Second… what the fuck is so special about I-601?
That $400 million they so desperately want to repeal is targeted mostly at funding the voter approved class size and teacher pay initiatives (I-728 and I-732 respectively.) As I’ve previously and eloquently written on the subject (“EFF supports state income tax!“) the argument that I-601 more clearly expresses the “will of the people” than I-728 or I-732, represents a twisted piece of ass-backwards logic:
Clearly, the EFF believes some voter-approved initiatives should be more inviolate than others. But their criteria for measuring the will of the people appears a bit backwards; examining the margins by which these initiatives passed, a pattern quickly emerges:Year # Yes Votes 1993 I-601 774,342 (51%) 2000 I-728 1,714,485 (72%) 2000 I-732 1,501,261 (63%)

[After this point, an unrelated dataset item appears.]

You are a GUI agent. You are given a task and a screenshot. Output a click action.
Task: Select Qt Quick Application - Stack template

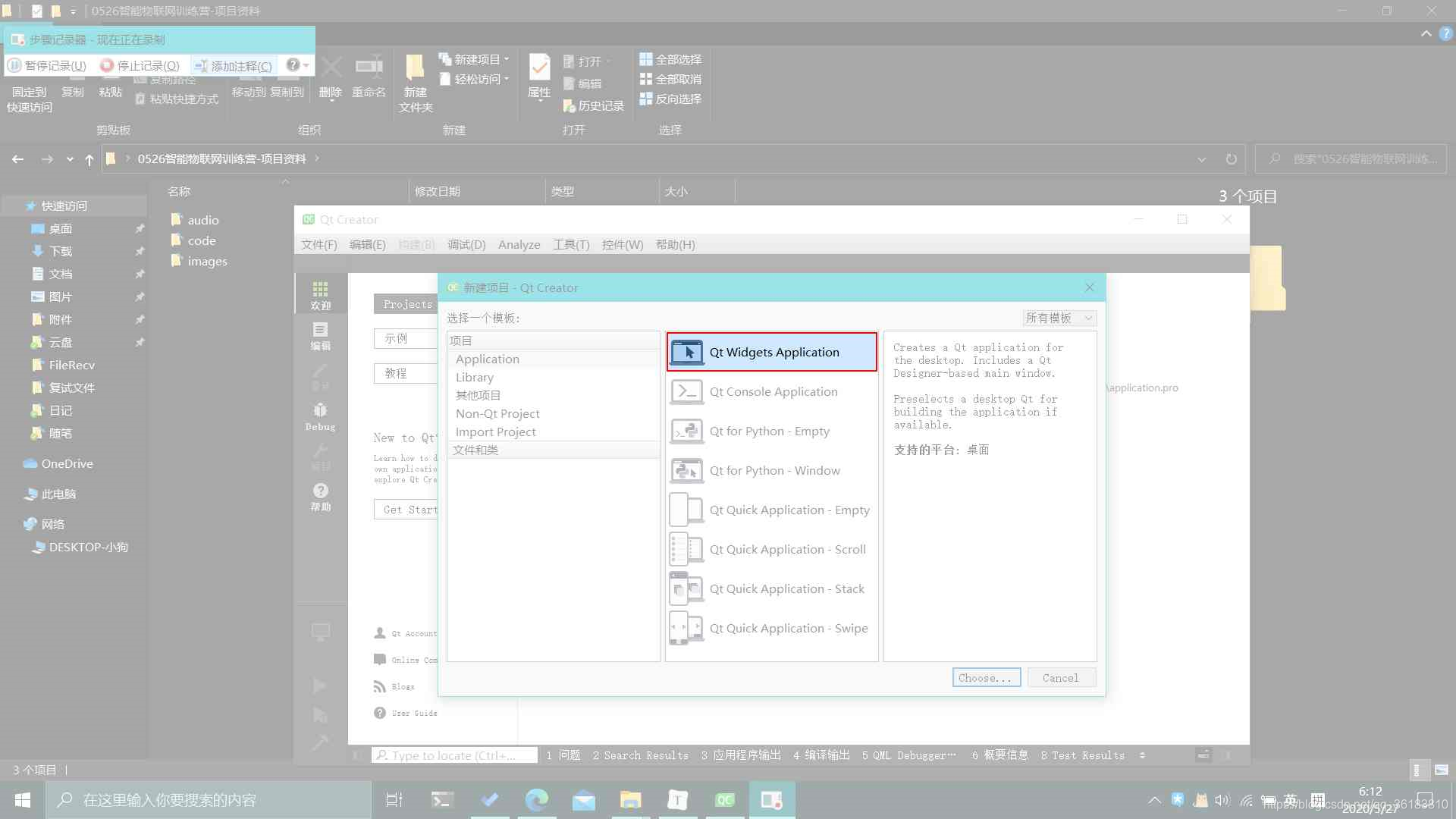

Hmmm… so let me get this straight… according to the EFF, I-728, which passed by a landslide margin of 72% as recently as 2000, should be sacrificed in the name of I-601, which received nearly a million less votes, barely squeaking by with a 51% margin all the way back in 1993? So logically, I can only assume that the EFF believes that the older the initiative, and the fewer votes it received, the more it represents the true will of the people.
By that measure, I fully expect the EFF to join me in demanding that the Legislature honor the clear and indisputable will of the people, by fully implementing voter-approved Initiative 69… which enacted an income tax way back in 1932.
Let’s put this into perspective… when I-601 passed back in 1993, it garnered nearly 300,000 fewer votes than Eyman’s viciously stupid I-892 received in 2004, when it was trounced by a 62% to 38% margin.
Will of the people… my ass!
The Legislature did what the Legislature had to do, just to keep education funding at a bare minimum level, and if the EFF, BIAW and the others don’t like it, perhaps they should do a better job electing legislators, huh? Put Democrats in charge of the budget, and they’re going to fund the public services the voters want… you know, today’s voters… the folks who elected today’s Legislature… not 51% of some phantom, off-year electorate from way back in 1993. I know the EFF believes we’d all be better off home-schooling our kids or packing them off to private religious schools, rather than wasting taxpayer dollars on public education. So if they think that’s the “will of people”, why aren’t they urging Republicans to run on this platform in an effort to seize control of the Legislature in 2006?
Nahhh. It’s bad politics to be too honest about your agenda… especially when your true agenda is so godawful frightening.